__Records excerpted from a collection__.
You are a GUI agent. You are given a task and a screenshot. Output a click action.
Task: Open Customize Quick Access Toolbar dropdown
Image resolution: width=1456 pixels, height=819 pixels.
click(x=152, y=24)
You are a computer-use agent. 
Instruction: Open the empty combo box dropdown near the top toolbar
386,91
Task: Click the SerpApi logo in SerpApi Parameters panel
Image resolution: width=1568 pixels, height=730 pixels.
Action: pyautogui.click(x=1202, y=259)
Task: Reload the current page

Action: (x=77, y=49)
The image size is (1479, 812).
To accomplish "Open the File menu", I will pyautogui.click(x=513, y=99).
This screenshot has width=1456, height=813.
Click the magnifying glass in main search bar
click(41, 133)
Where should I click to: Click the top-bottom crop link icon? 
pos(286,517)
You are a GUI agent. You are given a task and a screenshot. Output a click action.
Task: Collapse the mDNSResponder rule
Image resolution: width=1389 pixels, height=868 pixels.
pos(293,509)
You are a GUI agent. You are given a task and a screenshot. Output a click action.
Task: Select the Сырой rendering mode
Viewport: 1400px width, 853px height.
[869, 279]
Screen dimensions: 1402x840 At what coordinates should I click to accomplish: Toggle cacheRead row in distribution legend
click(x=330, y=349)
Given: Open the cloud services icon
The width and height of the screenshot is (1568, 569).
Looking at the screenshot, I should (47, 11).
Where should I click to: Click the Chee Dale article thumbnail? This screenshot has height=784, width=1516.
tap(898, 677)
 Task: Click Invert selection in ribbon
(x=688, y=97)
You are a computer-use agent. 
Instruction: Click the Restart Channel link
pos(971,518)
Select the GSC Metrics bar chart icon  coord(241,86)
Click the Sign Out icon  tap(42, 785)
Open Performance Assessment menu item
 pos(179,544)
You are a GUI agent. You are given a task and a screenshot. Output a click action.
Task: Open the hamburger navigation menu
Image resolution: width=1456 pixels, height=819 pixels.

__Activity__. Take each record above and return it verbatim.

__Reply__.
You are a GUI agent. You are given a task and a screenshot. Output a click action.
Task: Open Customize Quick Access Toolbar dropdown
Image resolution: width=1456 pixels, height=819 pixels.
click(x=152, y=24)
You are a computer-use agent. 
Instruction: Open the empty combo box dropdown near the top toolbar
386,91
Task: Click the SerpApi logo in SerpApi Parameters panel
Image resolution: width=1568 pixels, height=730 pixels.
Action: pyautogui.click(x=1202, y=259)
Task: Reload the current page

Action: (x=77, y=49)
The image size is (1479, 812).
To accomplish "Open the File menu", I will pyautogui.click(x=513, y=99).
This screenshot has width=1456, height=813.
Click the magnifying glass in main search bar
click(41, 133)
Where should I click to: Click the top-bottom crop link icon? 
pos(286,517)
You are a GUI agent. You are given a task and a screenshot. Output a click action.
Task: Collapse the mDNSResponder rule
Image resolution: width=1389 pixels, height=868 pixels.
pos(293,509)
You are a GUI agent. You are given a task and a screenshot. Output a click action.
Task: Select the Сырой rendering mode
Viewport: 1400px width, 853px height.
[869, 279]
Screen dimensions: 1402x840 At what coordinates should I click to accomplish: Toggle cacheRead row in distribution legend
click(x=330, y=349)
Given: Open the cloud services icon
The width and height of the screenshot is (1568, 569).
Looking at the screenshot, I should (47, 11).
Where should I click to: Click the Chee Dale article thumbnail? This screenshot has height=784, width=1516.
tap(898, 677)
 Task: Click Invert selection in ribbon
(x=688, y=97)
You are a computer-use agent. 
Instruction: Click the Restart Channel link
pos(971,518)
Select the GSC Metrics bar chart icon  coord(241,86)
Click the Sign Out icon  tap(42, 785)
Open Performance Assessment menu item
 pos(179,544)
You are a GUI agent. You are given a task and a screenshot. Output a click action.
Task: Open the hamburger navigation menu
Image resolution: width=1456 pixels, height=819 pixels.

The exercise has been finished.